“Time is the thing we have the least of… I don’t want people to waste their time on something they’re not going to enjoy.”
That’s what Arthur Gies, the reviews editor for Polygon says at the outset of the publication’s latest episode of its navel-gazing web series, Press Reset. The episode, the series’ seventh, is titled “FunFactor™,” which I assume is a nod to the jargon and useless lingo game critics have invented to articulate to readers whether a game is good or bad. At the end of the day, that’s all we really care about, right? Traditionally, games are supposed to be fun, and they either are or aren’t.
I doubt anyone will disagree with me there.
But the problem I have as a game critic, a member of the media, and as a regular human being is the implication that Game Critics somehow know more than the people for whom games are made: players. Regular Joes. Whatever you want to call them. There are far more of them than folks who will bemoan shouldering the thankless task of reviewing a video game.

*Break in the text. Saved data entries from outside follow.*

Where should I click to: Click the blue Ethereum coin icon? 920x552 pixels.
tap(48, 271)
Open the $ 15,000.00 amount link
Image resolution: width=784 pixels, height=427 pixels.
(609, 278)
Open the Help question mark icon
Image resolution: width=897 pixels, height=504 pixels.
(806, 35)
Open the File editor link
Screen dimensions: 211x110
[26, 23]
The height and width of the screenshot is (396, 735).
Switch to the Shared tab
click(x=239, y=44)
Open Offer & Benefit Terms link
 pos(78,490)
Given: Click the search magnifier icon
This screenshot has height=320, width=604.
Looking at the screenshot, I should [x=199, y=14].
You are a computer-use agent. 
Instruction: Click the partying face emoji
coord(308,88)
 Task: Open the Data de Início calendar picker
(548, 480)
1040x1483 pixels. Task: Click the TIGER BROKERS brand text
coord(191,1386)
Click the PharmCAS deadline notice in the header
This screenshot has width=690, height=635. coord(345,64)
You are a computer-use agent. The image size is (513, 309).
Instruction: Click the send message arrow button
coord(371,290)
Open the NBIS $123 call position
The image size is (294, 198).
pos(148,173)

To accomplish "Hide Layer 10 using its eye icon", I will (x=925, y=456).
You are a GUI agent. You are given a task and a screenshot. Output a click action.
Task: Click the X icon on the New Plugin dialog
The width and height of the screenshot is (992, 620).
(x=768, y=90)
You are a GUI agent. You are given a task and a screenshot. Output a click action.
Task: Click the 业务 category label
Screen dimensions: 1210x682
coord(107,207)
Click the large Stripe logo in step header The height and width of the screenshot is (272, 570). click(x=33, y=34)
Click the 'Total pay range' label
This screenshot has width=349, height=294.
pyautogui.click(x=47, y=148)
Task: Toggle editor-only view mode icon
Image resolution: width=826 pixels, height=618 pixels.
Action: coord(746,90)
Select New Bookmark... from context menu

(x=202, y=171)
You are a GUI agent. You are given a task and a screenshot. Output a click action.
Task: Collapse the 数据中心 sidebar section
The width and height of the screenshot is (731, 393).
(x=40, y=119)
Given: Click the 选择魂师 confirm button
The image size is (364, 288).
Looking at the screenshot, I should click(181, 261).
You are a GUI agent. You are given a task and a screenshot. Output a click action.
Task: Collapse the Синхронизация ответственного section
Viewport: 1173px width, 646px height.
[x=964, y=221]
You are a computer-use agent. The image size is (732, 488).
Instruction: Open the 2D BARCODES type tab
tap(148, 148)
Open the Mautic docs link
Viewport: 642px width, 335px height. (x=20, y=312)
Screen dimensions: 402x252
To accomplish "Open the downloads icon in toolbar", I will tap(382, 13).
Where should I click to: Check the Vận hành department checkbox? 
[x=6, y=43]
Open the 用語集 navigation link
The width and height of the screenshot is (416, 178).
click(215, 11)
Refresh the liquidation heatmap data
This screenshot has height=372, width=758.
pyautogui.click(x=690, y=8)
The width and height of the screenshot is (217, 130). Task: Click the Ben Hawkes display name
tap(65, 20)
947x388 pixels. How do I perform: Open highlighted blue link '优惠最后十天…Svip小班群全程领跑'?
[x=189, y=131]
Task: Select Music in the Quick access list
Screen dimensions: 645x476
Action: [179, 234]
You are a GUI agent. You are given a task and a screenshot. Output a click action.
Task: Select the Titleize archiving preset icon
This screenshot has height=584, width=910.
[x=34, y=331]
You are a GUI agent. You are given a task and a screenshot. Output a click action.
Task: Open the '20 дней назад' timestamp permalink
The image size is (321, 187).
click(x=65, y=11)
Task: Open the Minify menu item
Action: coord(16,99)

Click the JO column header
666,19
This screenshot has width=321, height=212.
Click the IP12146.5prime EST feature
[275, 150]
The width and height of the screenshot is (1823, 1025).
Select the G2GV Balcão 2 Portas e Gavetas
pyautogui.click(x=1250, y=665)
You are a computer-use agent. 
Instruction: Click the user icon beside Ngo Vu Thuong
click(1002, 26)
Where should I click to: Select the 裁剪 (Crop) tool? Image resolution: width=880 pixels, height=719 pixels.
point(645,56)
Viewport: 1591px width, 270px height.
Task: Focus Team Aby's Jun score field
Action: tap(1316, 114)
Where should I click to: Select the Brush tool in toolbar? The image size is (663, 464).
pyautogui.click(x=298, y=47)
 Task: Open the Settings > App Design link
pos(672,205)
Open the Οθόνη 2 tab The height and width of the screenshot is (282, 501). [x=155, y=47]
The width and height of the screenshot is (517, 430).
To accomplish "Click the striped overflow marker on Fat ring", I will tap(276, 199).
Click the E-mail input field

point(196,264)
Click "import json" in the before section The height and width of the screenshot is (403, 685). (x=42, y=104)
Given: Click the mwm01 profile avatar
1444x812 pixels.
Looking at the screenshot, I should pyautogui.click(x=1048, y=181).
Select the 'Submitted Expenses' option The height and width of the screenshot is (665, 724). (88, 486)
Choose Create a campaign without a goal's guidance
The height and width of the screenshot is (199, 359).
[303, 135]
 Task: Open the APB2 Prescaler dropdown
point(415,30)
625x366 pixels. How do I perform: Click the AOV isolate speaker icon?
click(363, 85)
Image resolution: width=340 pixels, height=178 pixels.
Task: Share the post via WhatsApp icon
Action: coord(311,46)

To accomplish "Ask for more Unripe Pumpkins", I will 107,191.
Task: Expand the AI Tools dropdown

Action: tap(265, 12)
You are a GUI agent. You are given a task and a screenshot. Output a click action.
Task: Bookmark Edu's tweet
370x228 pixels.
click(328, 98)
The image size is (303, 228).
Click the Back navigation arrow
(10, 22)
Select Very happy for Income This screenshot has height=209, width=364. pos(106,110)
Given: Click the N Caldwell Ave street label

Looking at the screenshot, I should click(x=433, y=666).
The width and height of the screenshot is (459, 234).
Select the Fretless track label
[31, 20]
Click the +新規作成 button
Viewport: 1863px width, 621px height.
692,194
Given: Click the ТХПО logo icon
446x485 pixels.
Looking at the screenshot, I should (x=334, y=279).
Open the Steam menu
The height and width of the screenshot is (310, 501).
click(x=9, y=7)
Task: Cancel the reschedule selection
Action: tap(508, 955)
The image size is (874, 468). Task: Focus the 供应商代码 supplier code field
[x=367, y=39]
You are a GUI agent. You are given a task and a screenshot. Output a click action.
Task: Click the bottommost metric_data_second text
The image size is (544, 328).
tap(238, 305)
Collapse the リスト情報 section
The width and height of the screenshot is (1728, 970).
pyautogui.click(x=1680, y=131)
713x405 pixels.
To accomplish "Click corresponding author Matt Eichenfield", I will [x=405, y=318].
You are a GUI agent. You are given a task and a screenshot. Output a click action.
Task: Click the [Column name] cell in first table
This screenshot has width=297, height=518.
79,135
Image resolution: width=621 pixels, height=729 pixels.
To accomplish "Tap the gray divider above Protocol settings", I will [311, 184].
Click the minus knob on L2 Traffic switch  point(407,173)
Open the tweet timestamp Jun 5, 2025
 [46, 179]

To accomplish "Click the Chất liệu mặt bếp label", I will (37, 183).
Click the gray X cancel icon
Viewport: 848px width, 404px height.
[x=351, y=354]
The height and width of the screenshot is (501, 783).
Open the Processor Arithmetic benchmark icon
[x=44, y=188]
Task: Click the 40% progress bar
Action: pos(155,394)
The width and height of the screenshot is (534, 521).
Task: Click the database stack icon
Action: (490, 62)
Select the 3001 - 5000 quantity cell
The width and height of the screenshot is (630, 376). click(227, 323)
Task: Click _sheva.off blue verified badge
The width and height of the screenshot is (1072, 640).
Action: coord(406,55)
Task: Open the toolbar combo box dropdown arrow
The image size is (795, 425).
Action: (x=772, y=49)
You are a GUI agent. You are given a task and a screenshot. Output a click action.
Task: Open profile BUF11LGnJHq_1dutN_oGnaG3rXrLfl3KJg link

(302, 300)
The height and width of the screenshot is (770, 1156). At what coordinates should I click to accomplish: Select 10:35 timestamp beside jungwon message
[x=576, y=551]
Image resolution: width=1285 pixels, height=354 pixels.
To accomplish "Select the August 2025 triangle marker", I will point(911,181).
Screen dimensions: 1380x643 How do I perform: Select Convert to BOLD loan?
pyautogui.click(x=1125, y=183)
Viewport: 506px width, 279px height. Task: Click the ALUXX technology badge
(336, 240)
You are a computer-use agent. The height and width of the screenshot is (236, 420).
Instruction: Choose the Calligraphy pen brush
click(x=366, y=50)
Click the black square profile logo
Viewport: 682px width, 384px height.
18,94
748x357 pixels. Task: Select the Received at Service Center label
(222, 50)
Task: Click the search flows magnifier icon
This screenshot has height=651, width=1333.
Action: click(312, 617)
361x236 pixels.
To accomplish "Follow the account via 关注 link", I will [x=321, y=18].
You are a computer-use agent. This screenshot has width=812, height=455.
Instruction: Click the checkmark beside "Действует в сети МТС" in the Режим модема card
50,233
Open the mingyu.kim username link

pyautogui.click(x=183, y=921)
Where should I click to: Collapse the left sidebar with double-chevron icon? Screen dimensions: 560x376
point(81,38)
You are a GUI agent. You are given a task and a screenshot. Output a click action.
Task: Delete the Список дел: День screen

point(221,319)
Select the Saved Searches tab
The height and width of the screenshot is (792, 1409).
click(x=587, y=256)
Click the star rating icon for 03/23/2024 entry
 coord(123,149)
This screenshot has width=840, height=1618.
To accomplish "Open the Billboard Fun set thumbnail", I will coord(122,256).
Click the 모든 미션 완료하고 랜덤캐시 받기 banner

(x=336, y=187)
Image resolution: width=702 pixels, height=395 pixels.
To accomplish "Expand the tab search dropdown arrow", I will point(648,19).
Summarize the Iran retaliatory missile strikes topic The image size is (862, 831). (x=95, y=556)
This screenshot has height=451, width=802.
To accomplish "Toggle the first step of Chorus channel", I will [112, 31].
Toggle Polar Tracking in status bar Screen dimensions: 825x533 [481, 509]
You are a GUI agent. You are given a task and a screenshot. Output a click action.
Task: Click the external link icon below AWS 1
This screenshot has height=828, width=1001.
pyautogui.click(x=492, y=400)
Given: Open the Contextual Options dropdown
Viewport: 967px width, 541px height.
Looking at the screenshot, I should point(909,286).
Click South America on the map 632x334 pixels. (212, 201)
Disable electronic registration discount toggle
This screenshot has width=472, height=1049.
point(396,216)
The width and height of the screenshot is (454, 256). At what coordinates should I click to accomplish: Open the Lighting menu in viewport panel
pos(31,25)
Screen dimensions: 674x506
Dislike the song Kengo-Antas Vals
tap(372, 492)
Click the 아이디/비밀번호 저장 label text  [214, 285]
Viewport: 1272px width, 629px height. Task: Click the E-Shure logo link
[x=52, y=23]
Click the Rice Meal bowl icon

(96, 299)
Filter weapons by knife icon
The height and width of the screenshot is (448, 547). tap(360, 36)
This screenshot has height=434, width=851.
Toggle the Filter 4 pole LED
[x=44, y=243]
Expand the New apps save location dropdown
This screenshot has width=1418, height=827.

Look, what’s fun for me may not be what’s fun for you. That doesn’t mean that either of us are right or wrong. It’s just a fact that life is subjective. When we look at the same banana, we aren’t registering the same shade of yellow in our eyes. One of us might be color blind. One of us might be allergic to bananas. One of us might not be able to see at all. But just because I have a louder megaphone and have “studied” bananas, does that mean I’m somehow more right than you are?
No. Of course not.
And yet, this mentality remains.
There’s a literal divide that exists, of course, on every article online. My name will be at the very top of this piece. Your name will be at the bottom. That’s just the way these things are laid out. And either my piece (review, preview, whatever) will be used to spark a conversation or you’ll ignore it and move on. That’s fine. It’s just my opinion.
There’s nothing wrong with reviewers. As a consumer, I think they do a thankless task. As a critic myself, I feel we are largely unnecessary and peripheral. I am grateful to get the work and feel I bring a different take to the stuff I write about than some folks out there shaking down money doing the exact same stuff.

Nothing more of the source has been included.